- **Wybrany fragment**:
Site icon Portal informacyjny STRAJK

Katowice: prywatny szpital zamknięty, pielęgniarki bez wypłaty. „Zostawili nas na lodzie”

– Nikt nam nie mówi, co z nami będzie. Nie możemy szukać nowej pracy, skoro nikt nie daje wypowiedzeń ani świadectwa pracy – mówią pielęgniarki z zamkniętego już prywatnego szpitala GeoMedical w Katowicach. Prywatne przedsiębiorstwo medyczne nie ma zarządu ani kuratora, który mógłby go reprezentować – pracownice nie dostały wypłaty za ostatni miesiąc.

Bulwersującą sprawę opisuje katowicka Gazeta Wyborcza. Prywatny szpital GeoMedical w końcu lipca poinformował Narodowy Fundusz Zdrowia, że zawiesza działalność. Do 10 sierpnia miał zapłacić pielęgniarkom za świadczoną w lipcu pracę. Nie zapłacił i prędko nie zapłaci, bo od kilku tygodni zarządzająca nim spółka nie ma zarządu. Był dwuosobowy, ale wiceprezes Michał Gawron złożył rezygnację, a prezes Ewa Foltańska-Dubiel najpierw uznała, że nie może w takiej sytuacji podejmować samodzielnie decyzji, ani podpisywać przelewów (w tym dla pracowników), a potem także zrezygnowała z funkcji. Podpisała tylko pisma do wojewody i NFZ informujące o tym, że szpital zawiesza przyjmowanie i leczenie pacjentów. Najpewniej przedsiębiorstwo będzie likwidował kurator.

Rekordy pobrane ze zbioru danych:
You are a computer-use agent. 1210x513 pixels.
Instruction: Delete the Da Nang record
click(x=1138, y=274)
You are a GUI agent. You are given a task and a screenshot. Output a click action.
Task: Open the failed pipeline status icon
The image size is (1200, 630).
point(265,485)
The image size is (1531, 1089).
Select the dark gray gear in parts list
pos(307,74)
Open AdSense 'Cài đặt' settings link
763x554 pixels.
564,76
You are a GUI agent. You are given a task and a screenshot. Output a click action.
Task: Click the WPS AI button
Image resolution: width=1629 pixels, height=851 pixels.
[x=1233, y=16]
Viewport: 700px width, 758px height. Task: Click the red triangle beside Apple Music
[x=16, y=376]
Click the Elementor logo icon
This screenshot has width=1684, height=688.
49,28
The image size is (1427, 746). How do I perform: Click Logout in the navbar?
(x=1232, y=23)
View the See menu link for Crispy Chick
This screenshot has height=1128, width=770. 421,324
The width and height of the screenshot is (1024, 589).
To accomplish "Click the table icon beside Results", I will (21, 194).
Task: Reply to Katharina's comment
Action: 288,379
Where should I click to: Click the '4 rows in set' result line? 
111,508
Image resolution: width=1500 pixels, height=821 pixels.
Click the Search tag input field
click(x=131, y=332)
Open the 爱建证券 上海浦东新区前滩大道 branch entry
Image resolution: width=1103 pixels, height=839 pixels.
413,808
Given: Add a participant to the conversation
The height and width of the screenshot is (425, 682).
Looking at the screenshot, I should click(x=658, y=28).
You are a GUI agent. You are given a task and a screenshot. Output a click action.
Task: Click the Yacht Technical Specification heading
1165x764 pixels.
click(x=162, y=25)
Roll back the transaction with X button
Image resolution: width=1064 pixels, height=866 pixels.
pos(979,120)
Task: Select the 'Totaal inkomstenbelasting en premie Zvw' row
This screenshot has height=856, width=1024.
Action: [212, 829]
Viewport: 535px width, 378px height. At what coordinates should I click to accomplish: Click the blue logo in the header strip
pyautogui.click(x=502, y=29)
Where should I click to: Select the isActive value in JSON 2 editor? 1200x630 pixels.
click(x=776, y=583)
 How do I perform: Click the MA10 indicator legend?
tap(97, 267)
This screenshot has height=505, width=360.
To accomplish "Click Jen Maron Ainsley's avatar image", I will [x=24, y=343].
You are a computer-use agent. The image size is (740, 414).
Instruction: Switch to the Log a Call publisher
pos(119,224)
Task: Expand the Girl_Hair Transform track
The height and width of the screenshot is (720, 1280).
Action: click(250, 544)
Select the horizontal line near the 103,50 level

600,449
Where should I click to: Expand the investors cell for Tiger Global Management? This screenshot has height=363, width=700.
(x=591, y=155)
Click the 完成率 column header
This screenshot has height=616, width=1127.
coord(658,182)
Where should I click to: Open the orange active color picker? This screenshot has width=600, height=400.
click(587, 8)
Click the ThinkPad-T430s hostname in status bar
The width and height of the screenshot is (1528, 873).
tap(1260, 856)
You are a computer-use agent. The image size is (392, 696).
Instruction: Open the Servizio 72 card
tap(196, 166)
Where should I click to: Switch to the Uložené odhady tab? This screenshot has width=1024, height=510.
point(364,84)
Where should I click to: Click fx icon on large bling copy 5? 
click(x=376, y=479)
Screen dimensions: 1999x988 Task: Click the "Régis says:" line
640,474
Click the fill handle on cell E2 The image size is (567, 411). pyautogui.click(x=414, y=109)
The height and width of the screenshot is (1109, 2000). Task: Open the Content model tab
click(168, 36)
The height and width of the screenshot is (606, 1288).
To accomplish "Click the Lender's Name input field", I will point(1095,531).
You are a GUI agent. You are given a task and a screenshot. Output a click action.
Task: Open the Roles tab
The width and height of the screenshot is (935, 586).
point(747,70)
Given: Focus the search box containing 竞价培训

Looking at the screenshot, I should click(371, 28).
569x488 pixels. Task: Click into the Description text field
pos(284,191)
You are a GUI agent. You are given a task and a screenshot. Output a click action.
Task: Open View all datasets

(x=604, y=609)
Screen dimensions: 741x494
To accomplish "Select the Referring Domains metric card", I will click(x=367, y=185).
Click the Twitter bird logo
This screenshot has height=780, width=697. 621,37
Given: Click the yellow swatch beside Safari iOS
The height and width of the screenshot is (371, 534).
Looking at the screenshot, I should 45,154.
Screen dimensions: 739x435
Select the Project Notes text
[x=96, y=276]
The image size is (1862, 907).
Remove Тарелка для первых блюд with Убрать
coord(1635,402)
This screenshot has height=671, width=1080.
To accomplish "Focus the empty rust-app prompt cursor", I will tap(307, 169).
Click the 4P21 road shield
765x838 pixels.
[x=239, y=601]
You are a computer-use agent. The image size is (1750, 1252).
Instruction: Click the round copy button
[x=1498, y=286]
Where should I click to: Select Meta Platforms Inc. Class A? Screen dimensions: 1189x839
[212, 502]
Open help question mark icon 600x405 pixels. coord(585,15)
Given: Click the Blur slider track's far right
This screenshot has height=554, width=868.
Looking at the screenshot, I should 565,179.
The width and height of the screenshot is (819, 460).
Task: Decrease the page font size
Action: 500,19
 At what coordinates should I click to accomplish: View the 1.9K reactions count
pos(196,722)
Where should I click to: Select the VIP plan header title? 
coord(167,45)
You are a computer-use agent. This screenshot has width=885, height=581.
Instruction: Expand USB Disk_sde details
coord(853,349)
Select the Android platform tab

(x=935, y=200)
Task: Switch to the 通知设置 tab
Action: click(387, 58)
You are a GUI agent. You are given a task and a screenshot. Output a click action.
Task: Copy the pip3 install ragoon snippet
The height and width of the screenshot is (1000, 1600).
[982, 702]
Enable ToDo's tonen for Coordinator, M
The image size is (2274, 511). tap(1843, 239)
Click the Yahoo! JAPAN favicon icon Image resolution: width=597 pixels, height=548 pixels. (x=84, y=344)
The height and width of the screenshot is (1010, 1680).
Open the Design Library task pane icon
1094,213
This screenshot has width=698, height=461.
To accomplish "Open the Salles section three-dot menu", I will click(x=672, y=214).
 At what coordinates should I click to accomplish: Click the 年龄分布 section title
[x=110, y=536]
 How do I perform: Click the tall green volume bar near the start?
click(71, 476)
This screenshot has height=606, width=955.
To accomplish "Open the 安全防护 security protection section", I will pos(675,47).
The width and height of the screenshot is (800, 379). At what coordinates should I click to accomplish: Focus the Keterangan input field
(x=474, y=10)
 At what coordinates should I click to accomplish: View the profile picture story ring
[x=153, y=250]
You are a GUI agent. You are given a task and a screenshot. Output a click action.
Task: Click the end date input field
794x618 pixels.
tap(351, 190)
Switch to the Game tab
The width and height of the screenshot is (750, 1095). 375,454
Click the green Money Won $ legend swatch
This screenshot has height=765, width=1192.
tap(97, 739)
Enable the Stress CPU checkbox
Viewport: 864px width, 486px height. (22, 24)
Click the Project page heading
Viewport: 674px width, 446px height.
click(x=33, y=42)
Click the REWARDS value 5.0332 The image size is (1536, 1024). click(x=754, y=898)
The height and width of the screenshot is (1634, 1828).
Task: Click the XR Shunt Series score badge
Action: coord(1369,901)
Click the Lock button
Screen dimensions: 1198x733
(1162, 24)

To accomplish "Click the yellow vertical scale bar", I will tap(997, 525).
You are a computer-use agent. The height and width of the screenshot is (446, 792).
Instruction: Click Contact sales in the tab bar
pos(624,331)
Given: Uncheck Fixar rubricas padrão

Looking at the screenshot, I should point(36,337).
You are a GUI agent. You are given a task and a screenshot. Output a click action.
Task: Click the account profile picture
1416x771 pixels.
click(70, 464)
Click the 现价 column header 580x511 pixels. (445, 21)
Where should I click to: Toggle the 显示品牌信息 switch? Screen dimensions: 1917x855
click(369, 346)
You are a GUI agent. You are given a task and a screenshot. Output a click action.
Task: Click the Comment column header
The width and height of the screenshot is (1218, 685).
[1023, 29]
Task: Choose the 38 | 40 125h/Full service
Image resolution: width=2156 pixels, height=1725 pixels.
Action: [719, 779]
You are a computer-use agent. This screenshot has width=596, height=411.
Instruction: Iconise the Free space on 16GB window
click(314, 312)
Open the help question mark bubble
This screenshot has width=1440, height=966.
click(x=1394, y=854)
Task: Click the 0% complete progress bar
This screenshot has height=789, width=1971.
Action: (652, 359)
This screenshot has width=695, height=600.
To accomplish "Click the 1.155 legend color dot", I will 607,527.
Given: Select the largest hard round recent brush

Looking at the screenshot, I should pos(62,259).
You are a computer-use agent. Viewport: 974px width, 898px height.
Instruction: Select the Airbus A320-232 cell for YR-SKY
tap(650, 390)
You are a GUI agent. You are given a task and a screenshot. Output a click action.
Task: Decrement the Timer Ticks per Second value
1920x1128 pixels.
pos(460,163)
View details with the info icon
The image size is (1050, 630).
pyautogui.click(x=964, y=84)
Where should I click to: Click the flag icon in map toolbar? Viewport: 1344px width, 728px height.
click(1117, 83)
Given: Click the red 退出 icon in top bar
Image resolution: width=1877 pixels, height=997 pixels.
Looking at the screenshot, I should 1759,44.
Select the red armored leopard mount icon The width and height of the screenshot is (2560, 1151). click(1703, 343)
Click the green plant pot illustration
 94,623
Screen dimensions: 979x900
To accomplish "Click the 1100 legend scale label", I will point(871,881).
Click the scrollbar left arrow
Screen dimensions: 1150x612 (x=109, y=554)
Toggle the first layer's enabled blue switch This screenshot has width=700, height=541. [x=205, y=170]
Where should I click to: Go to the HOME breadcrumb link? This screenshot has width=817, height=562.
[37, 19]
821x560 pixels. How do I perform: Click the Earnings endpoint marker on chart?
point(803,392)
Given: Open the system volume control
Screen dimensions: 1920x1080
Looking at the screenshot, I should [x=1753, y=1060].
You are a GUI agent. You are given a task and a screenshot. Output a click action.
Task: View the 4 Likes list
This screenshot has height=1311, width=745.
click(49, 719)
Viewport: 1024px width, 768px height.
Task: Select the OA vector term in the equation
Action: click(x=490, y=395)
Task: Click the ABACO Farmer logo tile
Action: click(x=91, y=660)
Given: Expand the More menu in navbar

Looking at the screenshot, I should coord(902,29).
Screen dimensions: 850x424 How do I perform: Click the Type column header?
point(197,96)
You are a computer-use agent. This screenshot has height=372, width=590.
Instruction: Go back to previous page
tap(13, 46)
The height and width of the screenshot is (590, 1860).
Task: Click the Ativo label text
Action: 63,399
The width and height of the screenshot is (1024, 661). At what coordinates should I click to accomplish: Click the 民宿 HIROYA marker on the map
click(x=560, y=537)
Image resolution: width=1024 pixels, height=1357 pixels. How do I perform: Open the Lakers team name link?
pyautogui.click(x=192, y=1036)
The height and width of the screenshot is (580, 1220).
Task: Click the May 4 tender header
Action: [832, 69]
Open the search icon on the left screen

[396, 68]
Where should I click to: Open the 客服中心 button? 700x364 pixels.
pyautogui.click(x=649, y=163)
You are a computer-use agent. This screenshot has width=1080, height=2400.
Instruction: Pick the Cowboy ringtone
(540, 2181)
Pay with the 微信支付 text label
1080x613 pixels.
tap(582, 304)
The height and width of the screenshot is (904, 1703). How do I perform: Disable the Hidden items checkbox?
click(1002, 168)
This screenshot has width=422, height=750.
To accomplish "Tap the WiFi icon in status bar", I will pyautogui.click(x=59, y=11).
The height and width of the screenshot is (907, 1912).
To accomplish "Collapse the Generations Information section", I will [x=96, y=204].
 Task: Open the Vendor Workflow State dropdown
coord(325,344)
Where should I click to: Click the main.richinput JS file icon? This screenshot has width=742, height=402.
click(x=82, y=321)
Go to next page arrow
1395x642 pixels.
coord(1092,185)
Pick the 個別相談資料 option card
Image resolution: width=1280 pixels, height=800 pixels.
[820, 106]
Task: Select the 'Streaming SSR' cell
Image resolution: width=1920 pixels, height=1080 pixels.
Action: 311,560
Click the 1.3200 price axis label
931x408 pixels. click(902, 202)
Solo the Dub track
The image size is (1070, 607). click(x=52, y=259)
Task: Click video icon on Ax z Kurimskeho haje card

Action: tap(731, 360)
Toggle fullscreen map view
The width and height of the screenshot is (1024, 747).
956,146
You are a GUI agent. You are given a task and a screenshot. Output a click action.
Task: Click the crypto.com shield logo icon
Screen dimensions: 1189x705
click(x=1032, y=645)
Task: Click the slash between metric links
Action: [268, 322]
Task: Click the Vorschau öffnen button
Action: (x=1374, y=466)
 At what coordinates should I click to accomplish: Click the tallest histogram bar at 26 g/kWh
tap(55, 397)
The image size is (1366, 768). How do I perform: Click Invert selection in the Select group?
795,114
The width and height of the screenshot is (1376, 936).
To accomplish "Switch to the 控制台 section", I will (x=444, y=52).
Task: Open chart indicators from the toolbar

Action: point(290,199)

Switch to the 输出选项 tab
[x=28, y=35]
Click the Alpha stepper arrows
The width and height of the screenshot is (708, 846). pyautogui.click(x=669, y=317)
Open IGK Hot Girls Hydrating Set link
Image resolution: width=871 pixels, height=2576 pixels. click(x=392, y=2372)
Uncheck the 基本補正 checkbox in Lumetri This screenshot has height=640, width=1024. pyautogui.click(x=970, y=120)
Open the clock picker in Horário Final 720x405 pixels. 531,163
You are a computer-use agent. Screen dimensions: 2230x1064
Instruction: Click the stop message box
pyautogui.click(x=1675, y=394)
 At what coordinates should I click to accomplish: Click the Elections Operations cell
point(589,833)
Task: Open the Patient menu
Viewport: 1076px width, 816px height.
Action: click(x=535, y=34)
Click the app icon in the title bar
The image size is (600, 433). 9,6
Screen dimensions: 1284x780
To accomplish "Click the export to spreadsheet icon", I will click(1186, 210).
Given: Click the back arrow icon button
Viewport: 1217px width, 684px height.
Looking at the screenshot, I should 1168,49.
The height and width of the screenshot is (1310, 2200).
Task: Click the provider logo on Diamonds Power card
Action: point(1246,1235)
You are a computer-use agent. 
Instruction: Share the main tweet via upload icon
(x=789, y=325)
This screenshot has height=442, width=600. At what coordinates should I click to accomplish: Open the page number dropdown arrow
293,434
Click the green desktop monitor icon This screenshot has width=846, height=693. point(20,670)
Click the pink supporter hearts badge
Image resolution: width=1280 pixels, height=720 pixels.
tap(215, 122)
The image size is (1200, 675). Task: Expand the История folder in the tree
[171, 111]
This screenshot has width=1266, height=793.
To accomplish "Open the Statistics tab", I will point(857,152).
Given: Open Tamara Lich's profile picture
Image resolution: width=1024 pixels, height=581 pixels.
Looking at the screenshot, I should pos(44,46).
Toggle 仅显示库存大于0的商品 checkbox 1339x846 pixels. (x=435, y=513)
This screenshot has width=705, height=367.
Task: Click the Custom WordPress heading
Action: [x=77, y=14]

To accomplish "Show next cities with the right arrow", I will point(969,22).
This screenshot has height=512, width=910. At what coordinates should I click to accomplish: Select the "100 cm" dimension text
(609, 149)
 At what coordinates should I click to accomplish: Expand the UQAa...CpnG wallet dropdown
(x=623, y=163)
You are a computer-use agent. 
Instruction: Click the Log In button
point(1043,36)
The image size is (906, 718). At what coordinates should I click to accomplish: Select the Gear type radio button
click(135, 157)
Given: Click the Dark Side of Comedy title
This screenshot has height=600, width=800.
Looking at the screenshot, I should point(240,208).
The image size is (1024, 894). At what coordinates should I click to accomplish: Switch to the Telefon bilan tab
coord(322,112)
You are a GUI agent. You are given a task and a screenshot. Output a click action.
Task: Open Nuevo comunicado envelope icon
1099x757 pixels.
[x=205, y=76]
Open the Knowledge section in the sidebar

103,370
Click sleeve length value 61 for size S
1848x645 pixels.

- **Polecenie 1**:
Odpowiedz na podstawie tekstu o szpitalu GeoMedical:
(a) Czego według pielęgniarek nie mogą zrobić, skoro nikt nie daje im wypowiedzeń ani świadectwa pracy?
(b) Do którego dnia szpital miał zapłacić pielęgniarkom za pracę w lipcu?
(c) Do kogo prezes Ewa Foltańska-Dubiel podpisała pisma o zawieszeniu przyjmowania i leczenia pacjentów?
- **Polecenie 2**: Dopisz dalszą część tekstu o szpitalu GeoMedical, zaczynając zaraz po jego ostatnim zdaniu.
Dane pochodzą z innego źródła niż tekst o szpitalu GeoMedical.

- **Oczekiwana odpowiedź 1**:
(a) Nie mogą szukać nowej pracy.
(b) Do 10 sierpnia.
(c) Do wojewody i NFZ.

- **Oczekiwana odpowiedź 2**:
Jak dowiedziała się „GW”, Michał Gawron pojawił się w zarządzie prywatnego szpitala dopiero wiosną, po to, by ratować interes, który już słabo prosperował. Pomysłodawcą zaś jego otwarcia był deweloper Adam Zaremba-Śmietański, który buduje w sąsiedztwie osiedle i który jest głównym udziałowcem spółki zarządzającej nieczynnym już szpitalem. Podobno marzył mu się szpital idealny, świetnie wyposażony, z uprzejmym personelem, rzecz jasna dla zamożnego klienta. „GW” nie udało się porozmawiać z deweloperem o losie pracowników – mężczyzna odsyłał do… byłego zarządu albo do firmy, którą zatrudnił do kreowania dobrego wizerunku spółki.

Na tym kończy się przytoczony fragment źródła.